Anggi menyeka air matanya yang terus mengalir.
"Bunda..."
Tiba-tiba pria memanggil Winda, Winda menegakkan kembali tubuhnya dan menoleh lantas ia tersenyum kepada pria tersebut.
"Papah." Gumam Anggi menatap Pandu, papahnya yang melambaikan tangan ke arah mereka.
"Bunda mau kemana?" Anggi segera menahan tangan Winda ketika Winda hendak berjalan.
"Bunda harus pergi, sayang." Ucap Winda tersenyum lembut, ia menoleh ke arah Pandu lagi. "Bunda sudah bertemu papah di sini."

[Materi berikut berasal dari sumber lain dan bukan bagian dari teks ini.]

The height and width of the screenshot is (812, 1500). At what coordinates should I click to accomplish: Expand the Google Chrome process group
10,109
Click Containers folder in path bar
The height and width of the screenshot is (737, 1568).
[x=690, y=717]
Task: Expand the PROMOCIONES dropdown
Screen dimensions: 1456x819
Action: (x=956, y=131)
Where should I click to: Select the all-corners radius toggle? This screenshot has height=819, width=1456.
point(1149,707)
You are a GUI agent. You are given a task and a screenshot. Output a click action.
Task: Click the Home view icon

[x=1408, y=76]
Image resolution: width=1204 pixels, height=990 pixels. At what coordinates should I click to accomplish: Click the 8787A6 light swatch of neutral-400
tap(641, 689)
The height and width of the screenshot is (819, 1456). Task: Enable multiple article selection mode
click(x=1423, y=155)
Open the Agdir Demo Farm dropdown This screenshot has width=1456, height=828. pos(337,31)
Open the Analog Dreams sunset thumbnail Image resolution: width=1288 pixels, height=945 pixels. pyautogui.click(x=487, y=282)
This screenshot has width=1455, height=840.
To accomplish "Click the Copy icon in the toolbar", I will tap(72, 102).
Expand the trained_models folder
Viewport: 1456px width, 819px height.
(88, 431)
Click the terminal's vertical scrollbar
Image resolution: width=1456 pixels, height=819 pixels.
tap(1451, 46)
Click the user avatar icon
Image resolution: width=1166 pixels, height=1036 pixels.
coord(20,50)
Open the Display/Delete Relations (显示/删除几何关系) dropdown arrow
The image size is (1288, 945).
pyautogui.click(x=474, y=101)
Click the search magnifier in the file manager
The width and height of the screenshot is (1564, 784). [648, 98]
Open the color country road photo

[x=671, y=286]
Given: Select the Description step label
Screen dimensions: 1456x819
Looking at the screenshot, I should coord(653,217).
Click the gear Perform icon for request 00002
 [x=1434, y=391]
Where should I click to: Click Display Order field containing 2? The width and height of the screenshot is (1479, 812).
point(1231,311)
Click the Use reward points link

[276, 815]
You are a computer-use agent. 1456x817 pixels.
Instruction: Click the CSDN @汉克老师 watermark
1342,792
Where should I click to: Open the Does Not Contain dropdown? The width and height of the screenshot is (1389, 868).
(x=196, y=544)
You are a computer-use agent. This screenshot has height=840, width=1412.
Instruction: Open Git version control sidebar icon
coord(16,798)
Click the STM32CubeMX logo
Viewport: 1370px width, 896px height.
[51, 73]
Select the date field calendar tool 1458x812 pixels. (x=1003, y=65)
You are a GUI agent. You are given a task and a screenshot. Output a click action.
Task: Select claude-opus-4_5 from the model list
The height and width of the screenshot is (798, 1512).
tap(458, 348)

"Bunda pamit ya sayang, Assalamualaikum."
"Bunda jangan pergi!"
"Papah jangan pergi!"
"Bunda, Papah jangan pergi!"
"Anggi masih butuh kalian."
"Kalian harus lihat putri Anggi."
"KALIAN JANGAN PERGI!!"
"Anggi, bangun. Hey, sayang bangun." Adzam membangunkan Anggi yang sedang menginggau, ia sangat panik ketika memegang tubuh Anggi yang panas dingin hingga peluhnya membasahi keningnya.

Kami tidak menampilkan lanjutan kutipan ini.